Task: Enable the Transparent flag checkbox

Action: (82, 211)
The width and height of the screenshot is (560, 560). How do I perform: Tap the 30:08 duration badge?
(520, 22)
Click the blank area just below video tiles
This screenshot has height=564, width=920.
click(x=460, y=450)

────────────────────

[Objective]
Reproduce the stretch of the records from the line containing "The width and" through the end of the records, including both ends.

[Exercise solution]
The width and height of the screenshot is (560, 560). How do I perform: Tap the 30:08 duration badge?
(520, 22)
Click the blank area just below video tiles
This screenshot has height=564, width=920.
click(x=460, y=450)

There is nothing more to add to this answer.